In the second approach, we want to know from which reference species the different predicted interactions originated. We assign the previously computed coordinates to the plotting function since we want to compare both networks:
plot(ppi,multiple.edges=TRUE,vertices.coordinates=coordinates)
The different colors of the edges correspond to the species, see the taxonomy identifiers in the legend: 5154 for P. anserina, 9606 for human, and 559292 for yeast) from which the interaction was deduced. For example, we can see that the edge between the proteins "B2AWL" and "B2AE79" in the upper network is thicker than the others. This indicates that the interaction was found in more than one reference species. In the second plot, we see that this interaction is based on six interactions found in yeast and two interactions found in human.

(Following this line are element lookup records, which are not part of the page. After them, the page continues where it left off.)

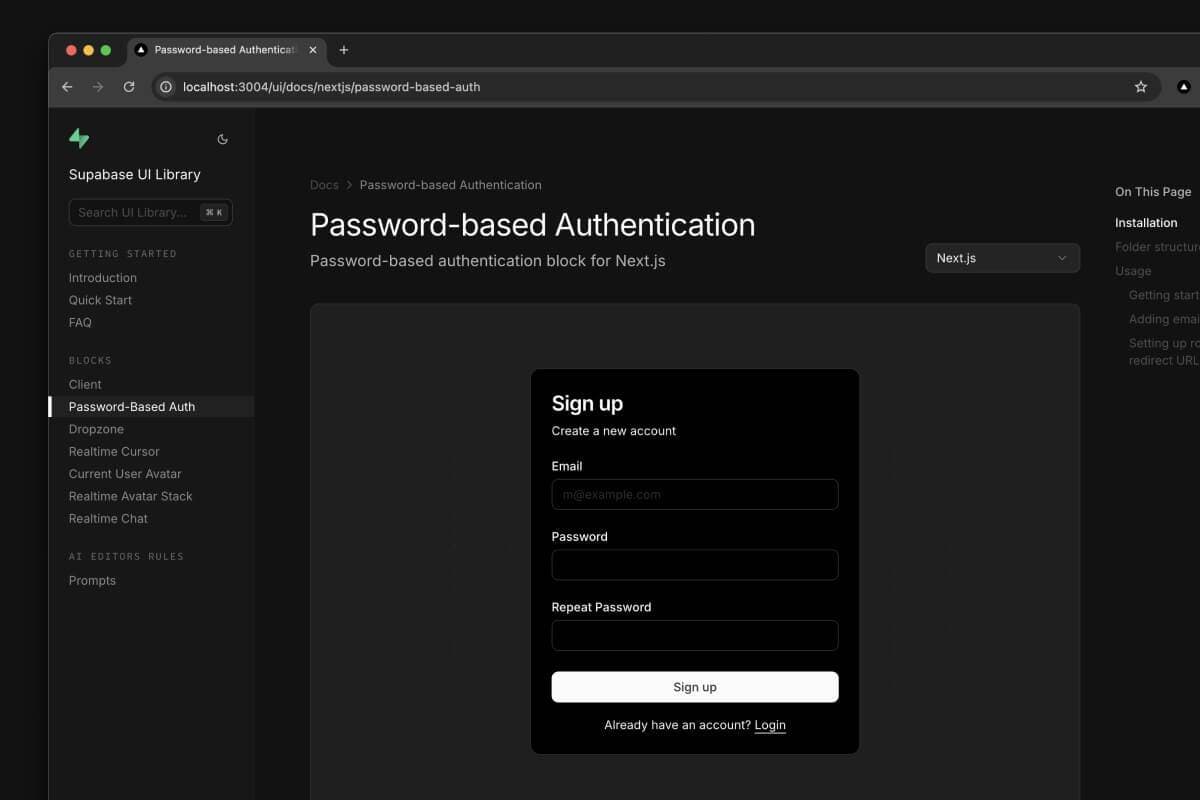Click the browser forward arrow
Image resolution: width=1200 pixels, height=800 pixels.
97,87
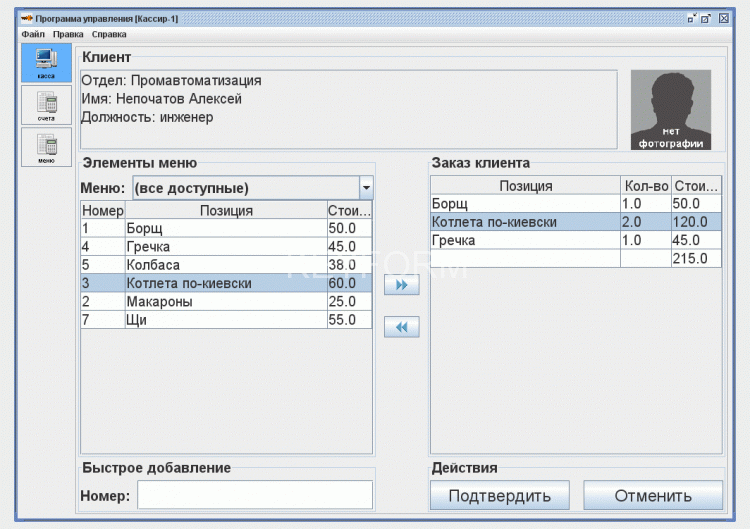
Task: Open the Справка menu
Action: (x=109, y=34)
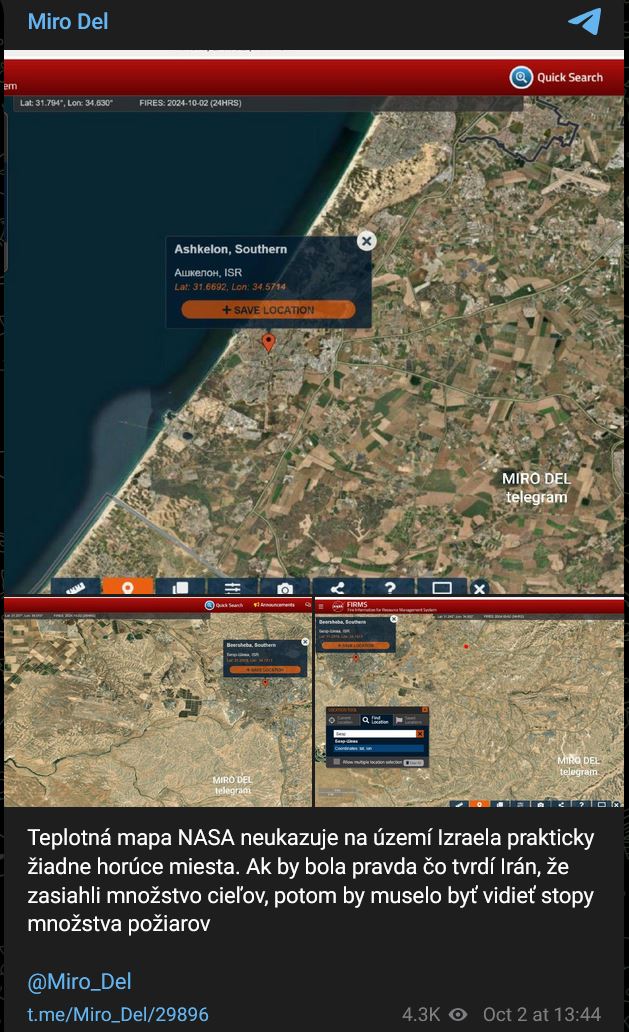The image size is (629, 1032).
Task: Click the Telegram paper plane logo
Action: pyautogui.click(x=585, y=22)
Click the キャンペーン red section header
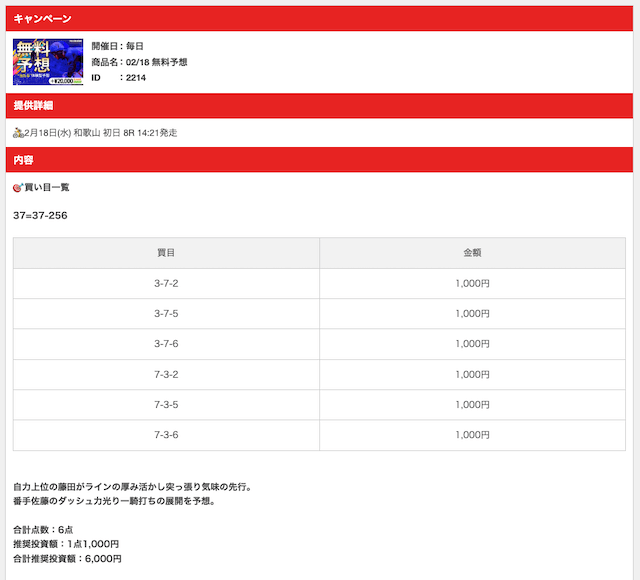The height and width of the screenshot is (580, 640). pyautogui.click(x=320, y=18)
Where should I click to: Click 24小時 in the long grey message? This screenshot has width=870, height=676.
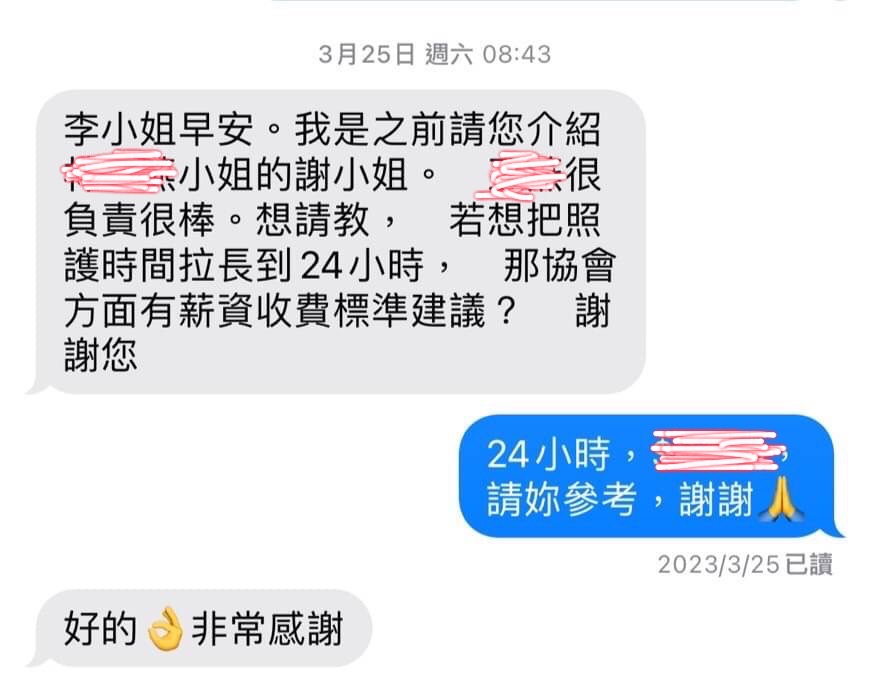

Next, we want to plot the so-called hybrid PPI network, where we additionally can see the underlying reference interactions or the underlying reference PPI networks, respectively, and each homologous relationship. We also want to set the vertex labels, since we know the trivial names of the target species proteins. You can set the label for each protein of each species. Additionally, we want to change the species colors:
set.seed(40) target.labels<-c("B2AE79"="PaTOR","B2AXK6"="PaATG1", "B2AUW3"="PaATG17","B2AM44"="PaATG11", "B2AQV0"="PaATG13","B2B5M3"="PaVAC8") species.colors <- c("5145"="red","9606"="blue","559292"="green") plot(ppi,type="hybrid",species.colors=species.colors, protein.labels=target.labels)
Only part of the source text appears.